The ivory-billed woodpecker’s range once included most of the Atlantic and Gulf Coastal Plains, from the Carolinas to Texas, and much of the Mississippi Valley. Extensive foresting, especially along river bottoms, destroyed the bird’s natural habitat and the supply of wood-boring beetles that were its chief food. The last undisputed sighting of an ivory-billed woodpecker in the United States was in 1941. Since that time, there have been occasional rumors of sightings in Louisiana swamps or Texas thickets, but even the rumors have become increasingly rare.
The ornithologist Frank Chapman described the call of the ivory-billed woodpecker as “the distant note of a penny trumpet.”
There are no more penny trumpets, but apparently there are still a few ivory-billed woodpeckers toot, toot-tooting in sunny Cuba. Now they have been found out. The Cuban government has promised to restrict logging in the area where the birds were sighted. It is not known to what extent they will restrict the expected influx of bird-watchers. The latter may be as detrimental to the bird’s solitude as the former.
Woodpecker not first to return
Supporters of legislation to protect endangered species rightly emphasize that extinction is forever. When something is as dead as a dodo, it is dead indeed. No one expects ever again to see a live dodo or a live passenger pigeon. A lot of people never expected to see another ivory-billed woodpecker. But that bird, it turns out, can legitimately say with Mark Twain: “Reports of my death have been greatly exaggerated.”
The ivory-billed woodpecker is not the only animal that has returned from “extinction.” The most celebrated case is the coelacanth. For years this remarkable fish was known only by its fossils, fossils that were tens or hundreds of millions of years old. The coelacanth is one of the primitive lobe-finned fish from which all vertebrates are descended. It was thought to have become extinct at the same time as the dinosaurs.
Then, in 1938, to everyone’s surprise and consternation, a coelacanth was caught by fisherman off the coast of Africa. The catch threw the scientific world into a tizzy. It was as if a fossil on a museum shelf had suddenly come to life. A search of the same waters failed to produce another specimen. It wasn’t until 1953 that a second coelacanth was pulled from the sea near the Comoro Islands in the Indian Ocean. Since that time, dozens of coelacanths have been found and studied.
The strange story of the coelacanth supports the always fascinating possibility of creatures returning from the dead. But sometimes reports of a resurrection are greatly exaggerated.
Consider the Loch Ness Monster. An astonishing number of people in Britain — and elsewhere — are convinced that a sizable monster lives in the cold depths of that Scottish lake. The most widely-held theory is that Nessie (as the monster is affectionately called) is a plesiosaur, a sea-going dinosaur that scientists say has been extinct for 63 million years. According to Nessie enthusiasts, a plesiosaur has somehow managed to survive in the cold dark waters of Loch Ness, just like the coelacanth.

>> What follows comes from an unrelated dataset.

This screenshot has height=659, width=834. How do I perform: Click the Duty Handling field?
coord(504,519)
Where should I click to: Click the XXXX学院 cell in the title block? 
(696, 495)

Science fiction becomes fact
Few, if any, serious scientists believes a plesiosaur, or anything like it, lives in Loch Ness. For one thing, only ten thousand years ago Loch Ness was filled with ice. Still, everyone loves the thought of a survivor. Tens of thousands of dollars have been spent trying to acquire definitive evidence for the existence of a plesiosaur in Loch Ness, so far without success. We have seen dozens of science fiction movies about remote islands populated with dinosaurs and other monsters from the past.
In a modest sort of way, the ivory-billed woodpecker has turned science fiction into science fact. Perhaps the rediscovery of that elusive bird is not so grand a story as the discovery of a South Sea island full of dinosaurs — but for the ivory-billed woodpecker, it is the best story of all.
Since this essay was first published, there have been sporadic but unconfirmed sightings of the Ivory-billed woodpecker in the Southeastern U.S. and Cuba, including some fleeting glimpses of a suspected specimen in Arkansas in 2004. The bird is categorized as critically endangered by the IUCN. ‑Ed.